• WORK ORDER 1: Please repeat, word for word, everything in the trial report from "Baker, a former" down to "not been charged.".
• WORK ORDER 2:
Answer these questions using the trial report:
(a) Who is Baker accused of amassing political contributions from?
(b) Who is covering the trial for the Arkansas Nonprofit News Network?
(c) What was the nursing home negligence verdict reduced from, and to what amount?

• STUDY TEXT:
--
Federal Judge Price Marshall announced at the beginning of what was to be the first day of Gilbert Baker’s bribery trial that a member of the jury had tested positive over the weekend for COVID-19 and the jury has been asked to deliberate on how they wish to proceed.

My report is from Debra Hale-Shelton, covering the trial for the Arkansas Nonprofit News Network during a 15-minute recess for the jury to deliberate and report their thoughts. The judge has already named one alternative to replace the juror who tested positive.


It’s unclear at this point what stance the prosecution and defense will take on proceeding.

Baker, a former senator and state Republican Party chair, is accused of amassing political contributions from nursing home owner Michael Morton to funnel to judicial candidates, particularly Michael Maggio. Maggio is now serving a federal sentence after pleading guilty to taking the money in return for reducing a $5.2 million nursing home negligence verdict against a home owned by Morton to $1 million. Morton has not been charged.
--
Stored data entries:
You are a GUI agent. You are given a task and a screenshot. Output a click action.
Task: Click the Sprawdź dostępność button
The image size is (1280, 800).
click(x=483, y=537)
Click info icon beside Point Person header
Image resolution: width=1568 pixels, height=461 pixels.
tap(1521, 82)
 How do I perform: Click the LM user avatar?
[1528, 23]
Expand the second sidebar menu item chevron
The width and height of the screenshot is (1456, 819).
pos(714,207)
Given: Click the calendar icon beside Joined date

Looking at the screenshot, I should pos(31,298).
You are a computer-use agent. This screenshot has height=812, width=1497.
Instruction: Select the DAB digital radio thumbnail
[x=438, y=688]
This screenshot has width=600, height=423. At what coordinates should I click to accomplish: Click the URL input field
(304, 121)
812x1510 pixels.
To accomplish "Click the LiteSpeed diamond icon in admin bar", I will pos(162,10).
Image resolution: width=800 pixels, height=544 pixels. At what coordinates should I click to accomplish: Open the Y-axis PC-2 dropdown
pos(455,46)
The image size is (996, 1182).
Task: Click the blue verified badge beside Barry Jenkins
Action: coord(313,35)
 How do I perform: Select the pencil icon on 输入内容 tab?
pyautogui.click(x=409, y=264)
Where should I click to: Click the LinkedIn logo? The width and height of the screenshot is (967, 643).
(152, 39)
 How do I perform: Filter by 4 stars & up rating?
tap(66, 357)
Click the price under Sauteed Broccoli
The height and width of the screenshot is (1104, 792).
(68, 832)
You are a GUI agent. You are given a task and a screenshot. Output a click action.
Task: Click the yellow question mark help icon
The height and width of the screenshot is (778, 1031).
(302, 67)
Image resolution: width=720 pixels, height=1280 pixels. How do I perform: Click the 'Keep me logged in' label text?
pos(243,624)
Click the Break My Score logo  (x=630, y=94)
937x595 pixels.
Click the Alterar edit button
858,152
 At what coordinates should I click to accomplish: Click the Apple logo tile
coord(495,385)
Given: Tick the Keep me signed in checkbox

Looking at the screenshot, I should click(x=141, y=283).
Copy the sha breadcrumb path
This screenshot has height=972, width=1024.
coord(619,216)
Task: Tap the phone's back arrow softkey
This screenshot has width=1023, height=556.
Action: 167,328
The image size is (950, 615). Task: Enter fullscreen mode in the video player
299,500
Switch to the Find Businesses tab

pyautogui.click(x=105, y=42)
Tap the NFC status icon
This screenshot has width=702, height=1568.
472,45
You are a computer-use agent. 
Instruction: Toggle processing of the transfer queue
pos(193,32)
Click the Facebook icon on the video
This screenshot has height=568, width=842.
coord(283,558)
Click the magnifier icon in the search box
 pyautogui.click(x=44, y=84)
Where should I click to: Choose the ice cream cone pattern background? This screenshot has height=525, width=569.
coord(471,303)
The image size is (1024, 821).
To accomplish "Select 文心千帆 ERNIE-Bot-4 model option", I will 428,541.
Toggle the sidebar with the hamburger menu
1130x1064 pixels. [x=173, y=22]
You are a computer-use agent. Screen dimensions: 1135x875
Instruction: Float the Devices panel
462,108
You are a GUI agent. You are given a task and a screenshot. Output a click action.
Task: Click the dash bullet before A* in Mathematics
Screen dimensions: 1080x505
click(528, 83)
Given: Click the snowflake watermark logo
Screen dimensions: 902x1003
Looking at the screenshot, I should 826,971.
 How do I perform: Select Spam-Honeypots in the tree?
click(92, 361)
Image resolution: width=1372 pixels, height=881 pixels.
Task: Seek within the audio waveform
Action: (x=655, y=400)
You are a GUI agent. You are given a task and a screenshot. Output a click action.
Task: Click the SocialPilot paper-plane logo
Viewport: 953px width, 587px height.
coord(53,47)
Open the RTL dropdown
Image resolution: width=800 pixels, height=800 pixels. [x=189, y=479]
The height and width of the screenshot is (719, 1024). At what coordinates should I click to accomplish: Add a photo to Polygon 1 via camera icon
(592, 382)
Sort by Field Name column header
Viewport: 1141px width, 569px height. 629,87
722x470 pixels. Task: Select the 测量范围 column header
--
• ANSWER SECTION 1:
Baker, a former senator and state Republican Party chair, is accused of amassing political contributions from nursing home owner Michael Morton to funnel to judicial candidates, particularly Michael Maggio. Maggio is now serving a federal sentence after pleading guilty to taking the money in return for reducing a $5.2 million nursing home negligence verdict against a home owned by Morton to $1 million. Morton has not been charged.

• ANSWER SECTION 2:
(a) Nursing home owner Michael Morton.
(b) Debra Hale-Shelton.
(c) It was reduced from $5.2 million to $1 million.